→ **Short task**: Pull out each line of the records that contains the word "dimensions", copying every such line in full.
§
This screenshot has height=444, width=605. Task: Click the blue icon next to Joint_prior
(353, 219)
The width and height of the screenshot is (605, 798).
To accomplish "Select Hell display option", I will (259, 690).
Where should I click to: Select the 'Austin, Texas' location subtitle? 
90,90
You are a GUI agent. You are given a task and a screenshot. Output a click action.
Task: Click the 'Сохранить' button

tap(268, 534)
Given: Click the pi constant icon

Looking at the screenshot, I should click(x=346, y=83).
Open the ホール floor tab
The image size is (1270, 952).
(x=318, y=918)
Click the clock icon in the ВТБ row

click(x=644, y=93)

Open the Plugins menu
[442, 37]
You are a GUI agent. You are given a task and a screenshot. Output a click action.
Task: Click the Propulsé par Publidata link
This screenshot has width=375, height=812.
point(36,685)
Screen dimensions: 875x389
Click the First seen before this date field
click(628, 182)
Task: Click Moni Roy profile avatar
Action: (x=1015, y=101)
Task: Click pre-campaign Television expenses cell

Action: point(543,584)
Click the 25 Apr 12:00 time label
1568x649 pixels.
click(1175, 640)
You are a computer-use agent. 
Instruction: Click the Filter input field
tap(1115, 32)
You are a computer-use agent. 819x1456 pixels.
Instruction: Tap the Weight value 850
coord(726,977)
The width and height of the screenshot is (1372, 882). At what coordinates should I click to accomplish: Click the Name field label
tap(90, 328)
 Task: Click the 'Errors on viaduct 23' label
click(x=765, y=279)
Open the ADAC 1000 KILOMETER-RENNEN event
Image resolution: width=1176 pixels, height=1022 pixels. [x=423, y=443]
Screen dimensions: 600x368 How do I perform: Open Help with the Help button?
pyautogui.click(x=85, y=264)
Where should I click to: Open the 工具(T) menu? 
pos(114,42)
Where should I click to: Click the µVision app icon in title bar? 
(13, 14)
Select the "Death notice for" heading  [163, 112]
§
→ **Response to this exercise**:
Screen dimensions: 875x389
Screen dimensions: 600x368 How do I perform: Open Help with the Help button?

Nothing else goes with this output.